Should we use higher volumes of media to avoid changes in osmolality during preparation, as long as we are not working in time lapse?
This may help. However, when you’re working in a humidified incubator, the osmolality change over time is quite small. It is probably a good idea to incorporate many processes into your protocol in order to reduce osmolality change.
Have you looked at the impact of protein supplements on osmolality?
No, we didn’t. During the experiments we used Cook Medical’s Sydney IVF Cleavage Medium, which contains human serum albumin.
What is the most important component in media that affects embryo development?
Cook Medical’s sequential culture media are composed in a way to support embryo development at each stage of embryo growth. The formulations are designed for specific stages of development, and all components are added for the combined effect. The most important of these components—the ones that support embryo metabolism—are carbohydrates and amino acids.
With the emergence of time-lapse culture systems, the current trend is toward the use of single-step medium for extended uninterrupted culture. Why is Cook Medical not developing a single-step medium to address this market need?
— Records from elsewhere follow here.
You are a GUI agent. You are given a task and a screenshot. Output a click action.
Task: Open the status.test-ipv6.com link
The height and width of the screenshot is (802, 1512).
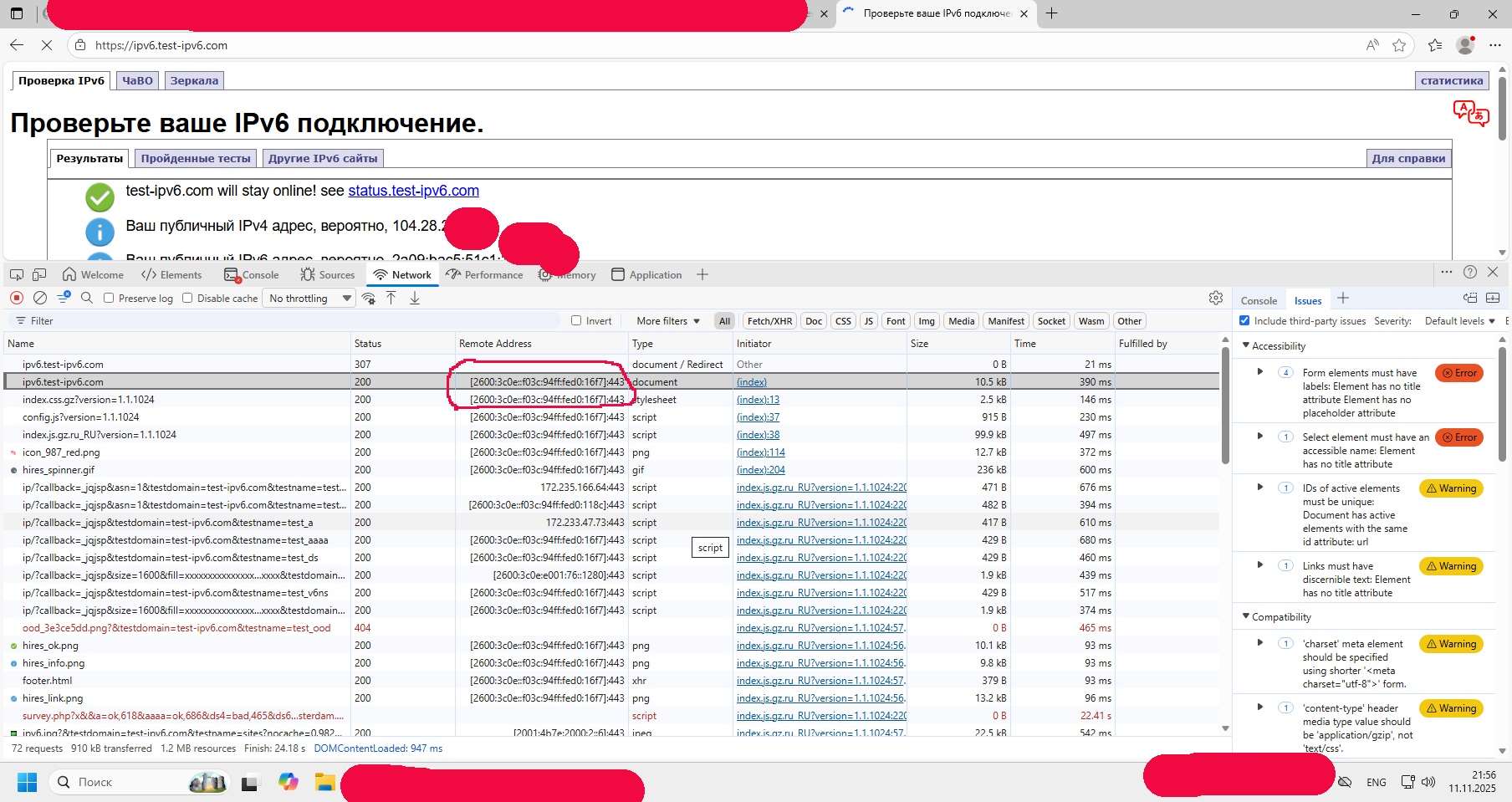[413, 191]
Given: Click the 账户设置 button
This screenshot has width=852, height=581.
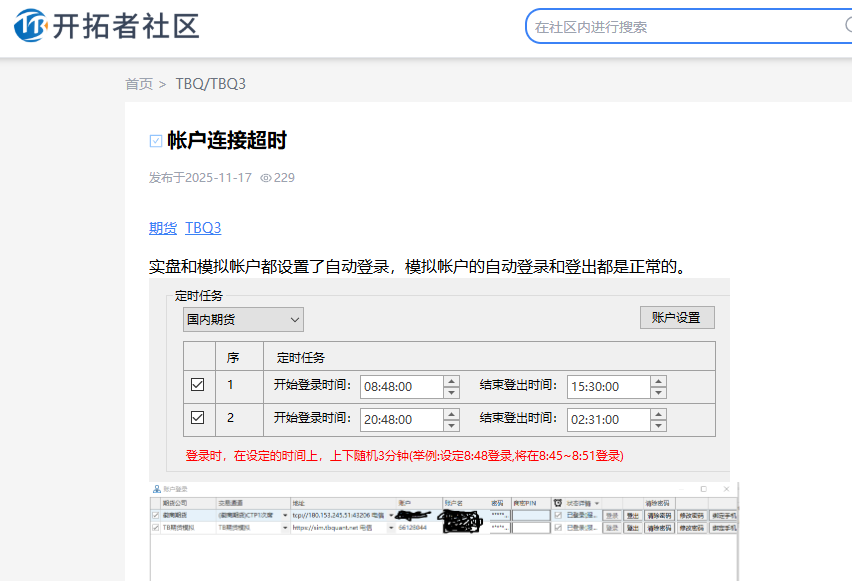Looking at the screenshot, I should click(677, 318).
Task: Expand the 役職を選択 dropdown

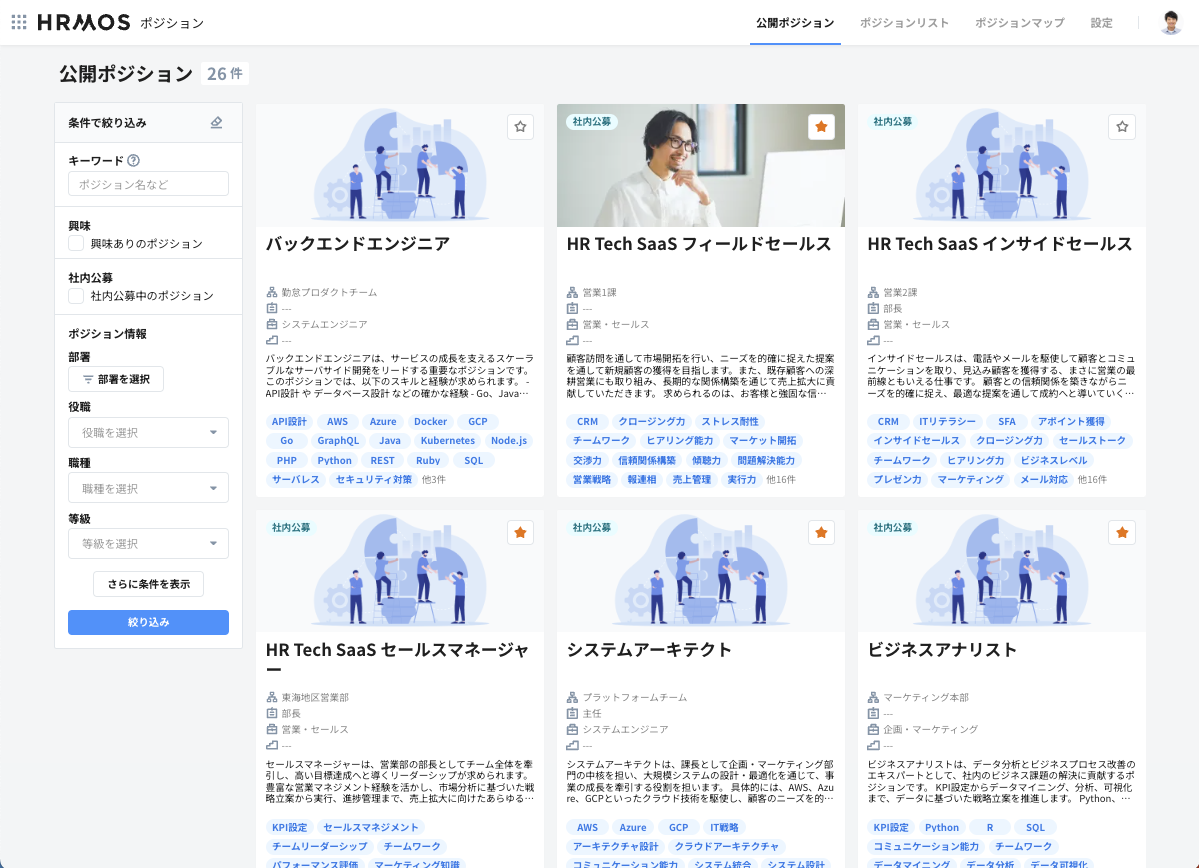Action: [x=148, y=433]
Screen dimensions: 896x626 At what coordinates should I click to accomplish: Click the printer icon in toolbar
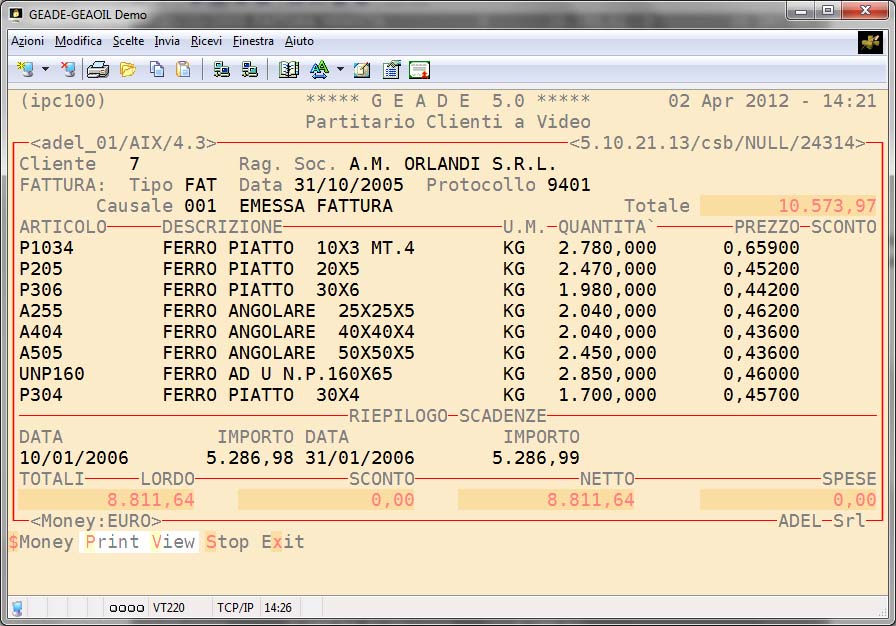97,70
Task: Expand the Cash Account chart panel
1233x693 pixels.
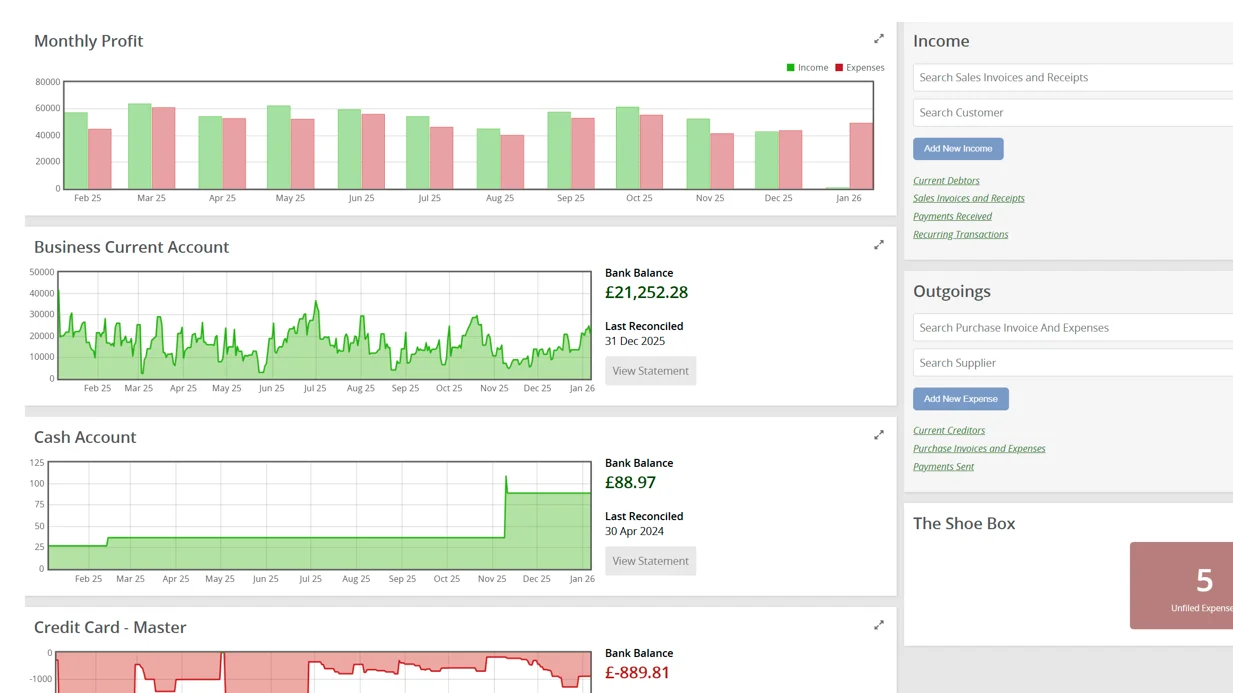Action: coord(879,435)
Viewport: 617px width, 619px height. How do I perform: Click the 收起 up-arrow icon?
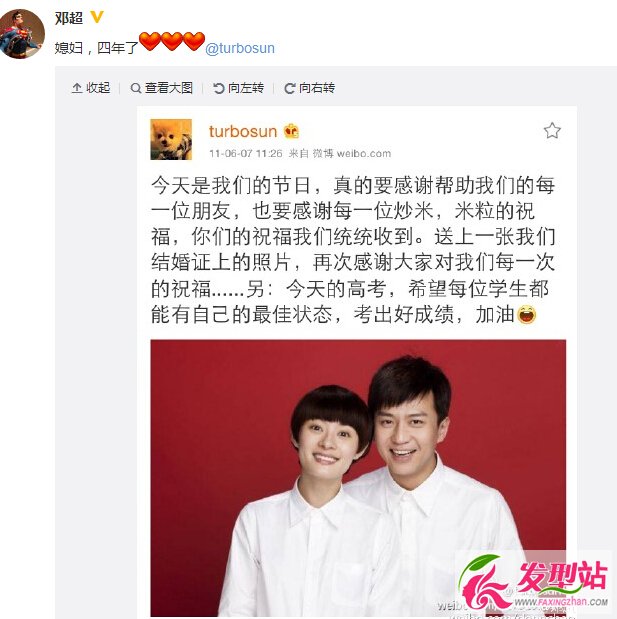tap(77, 88)
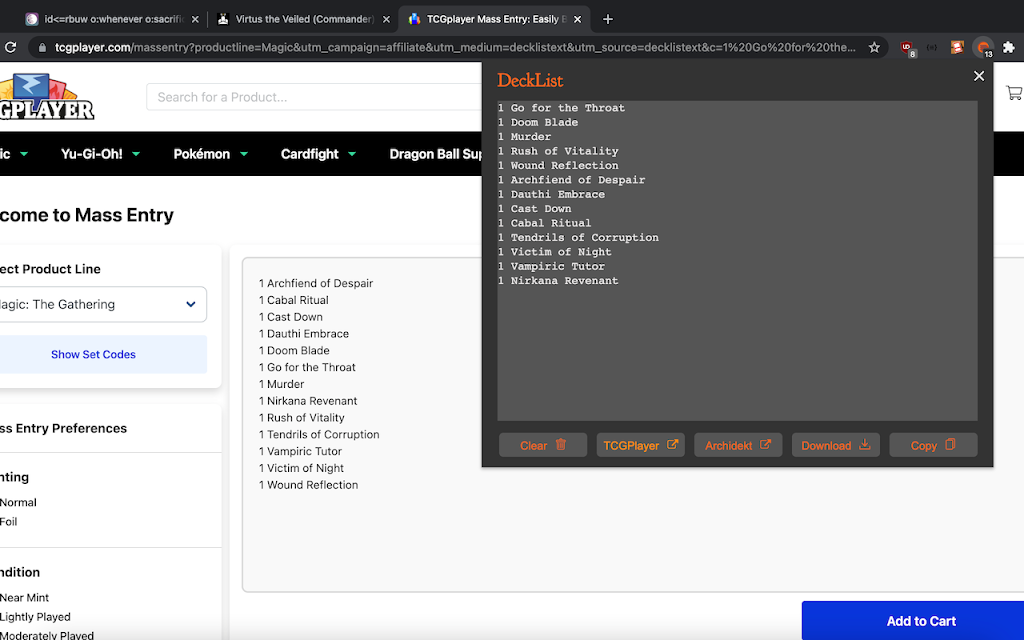1024x640 pixels.
Task: Open a new browser tab
Action: [x=607, y=19]
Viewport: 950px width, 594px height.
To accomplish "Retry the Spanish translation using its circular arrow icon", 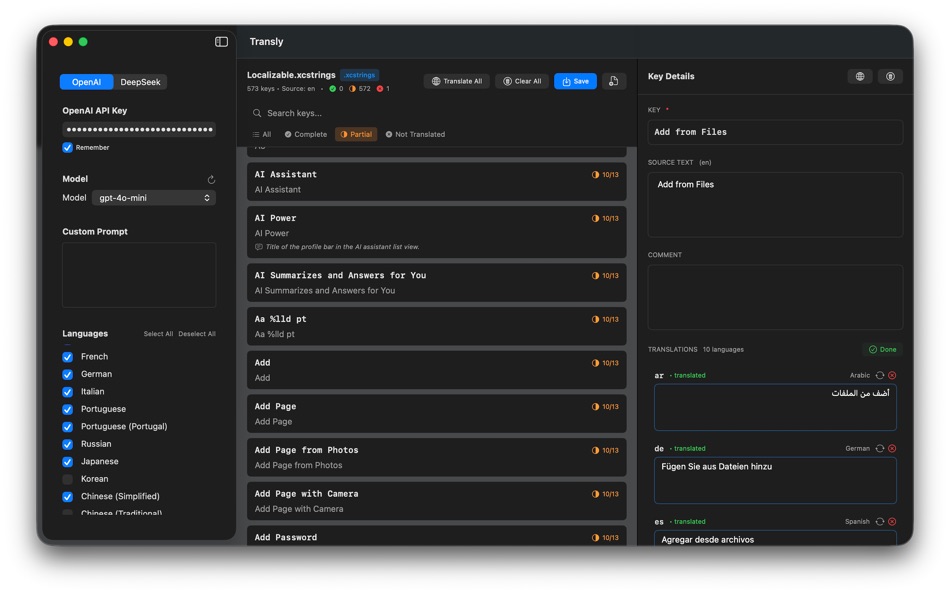I will click(x=880, y=521).
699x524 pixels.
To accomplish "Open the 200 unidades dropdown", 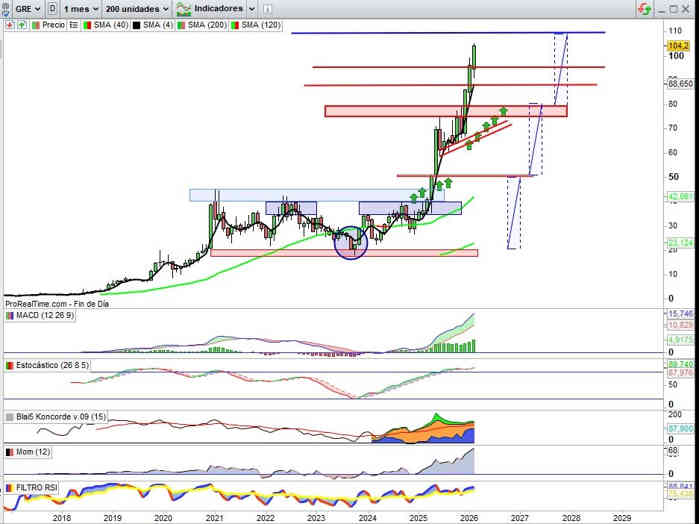I will coord(137,8).
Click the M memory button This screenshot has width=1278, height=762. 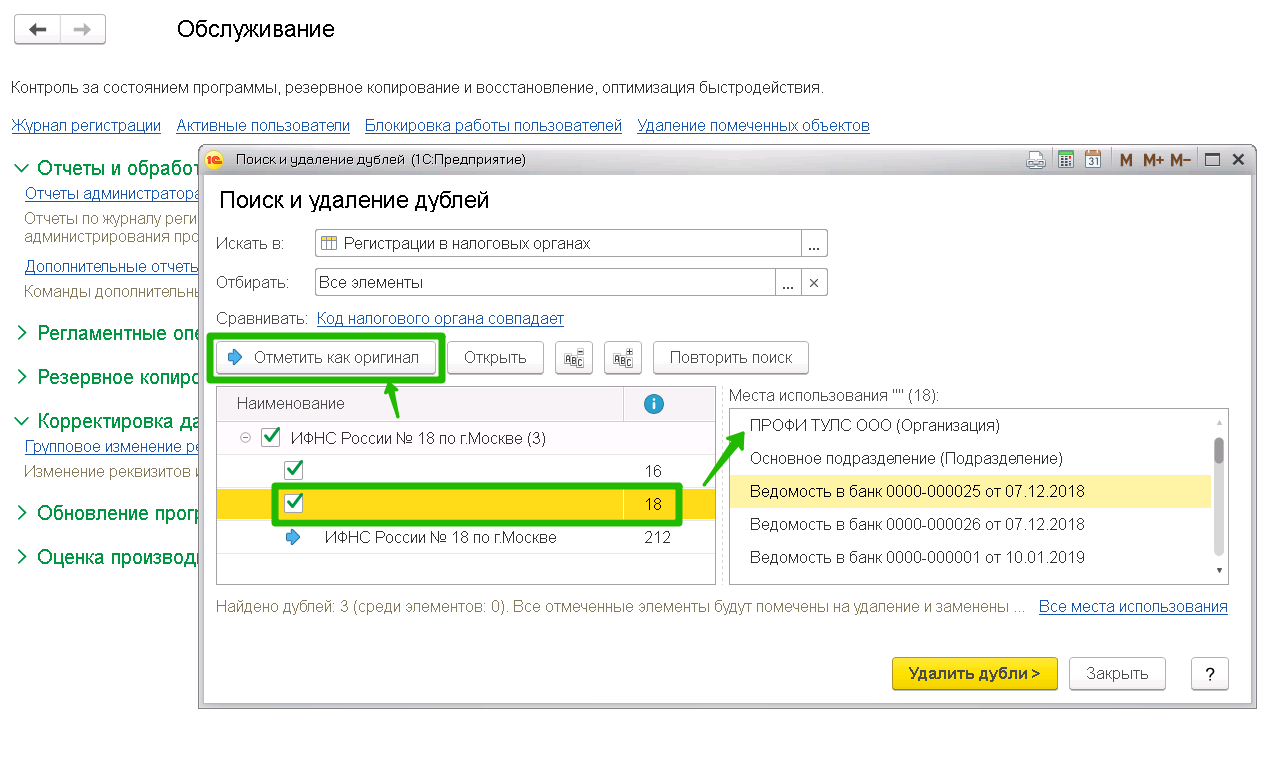tap(1126, 160)
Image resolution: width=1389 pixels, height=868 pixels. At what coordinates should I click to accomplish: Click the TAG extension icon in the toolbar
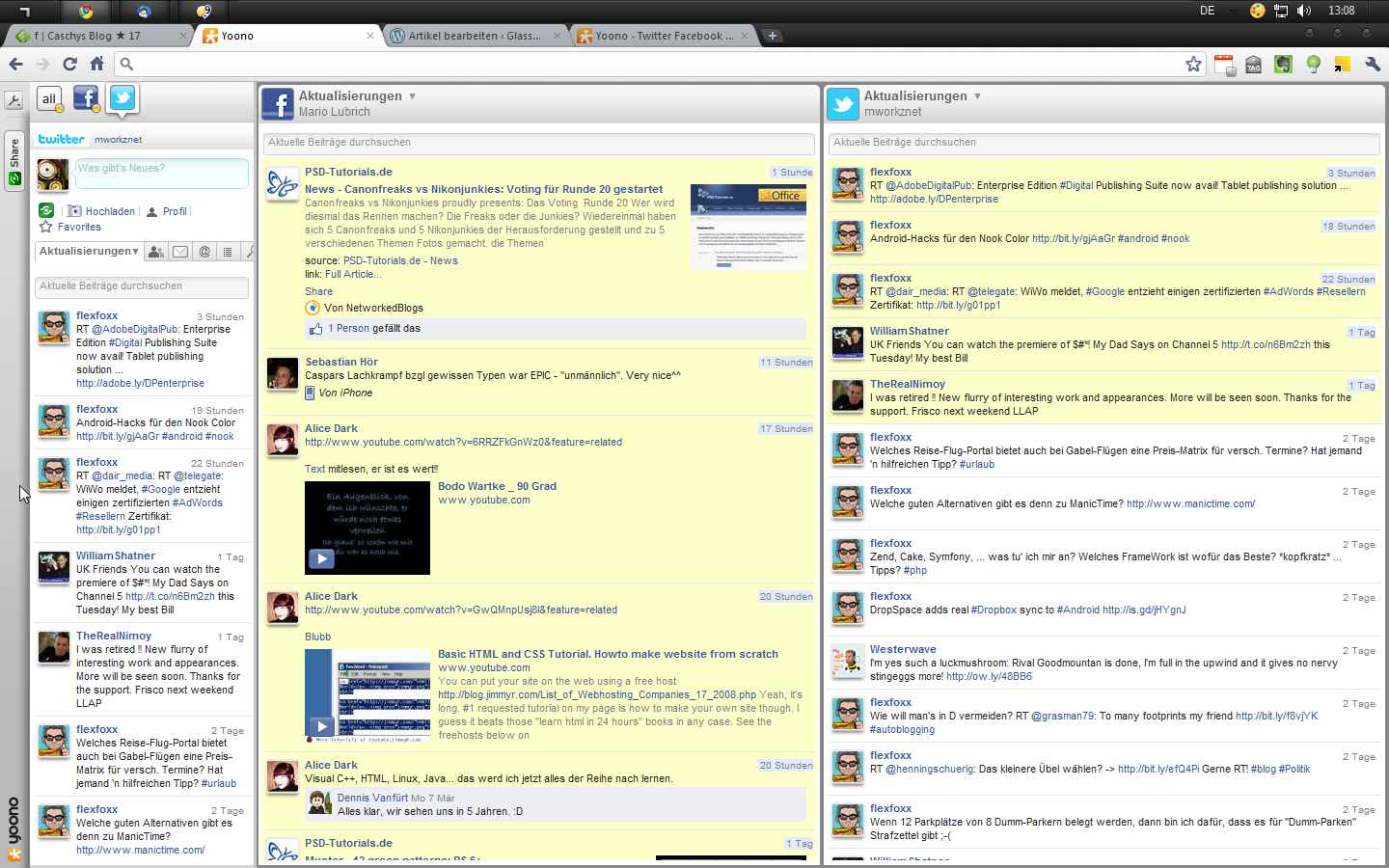[1253, 64]
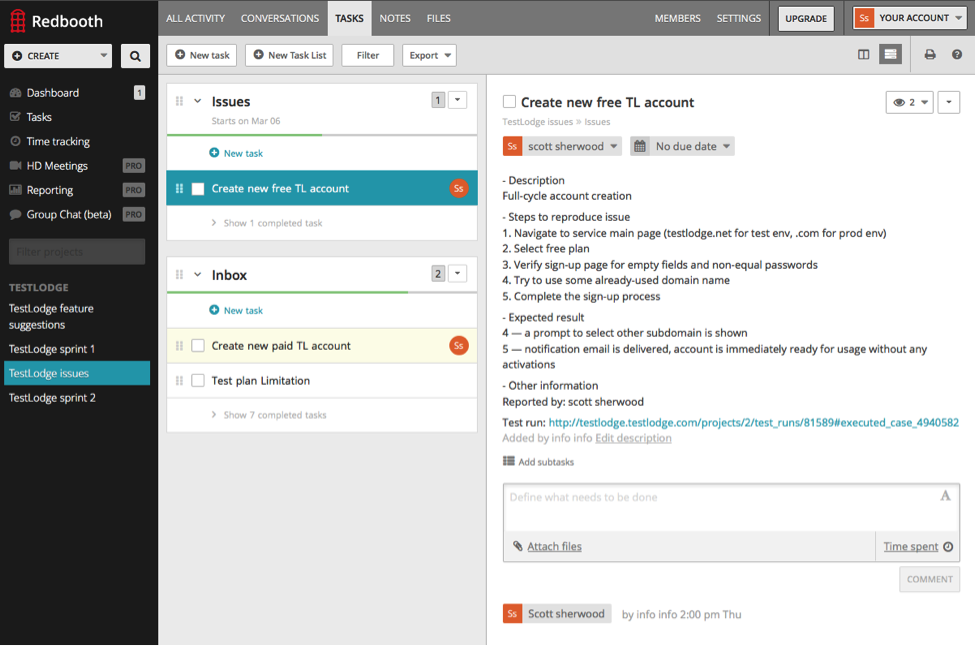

Our belief is that the most important need to meet is that of the developing embryo. The more recent trend toward single-step systems is driven largely by static culture systems (time lapse) and the efficiency and convenience of the lab. We believe that a sequential media system is the most appropriate system for supporting embryo development, because sequential media systems mimic nature. Sequential media are based on the natural changes that occur in the oviduct and the uterus during embryo development.
How often should one change to fresh culture media to maintain a normal osmolality?
In the case of sequential media, the medium and the dish are prepared for 2–3 days only, and after that, the dish will be changed and the medium renewed. In the case of single-step media, the dish will be kept 6–7 days. The experiment done by Steve Mullen shows a rise of 6.96 mOsm per day in a microdrop setup. Depending on the culture medium’s osmolality, the amount of culture medium used, the amount of oil used, and the type of incubator, you might be able to predict the time when the osmolality will be exceed the set limit. To avoid an osmolality rise above 30 mOsm/kg, changing the media after 2–3 days of culturing should help maintain a safe range.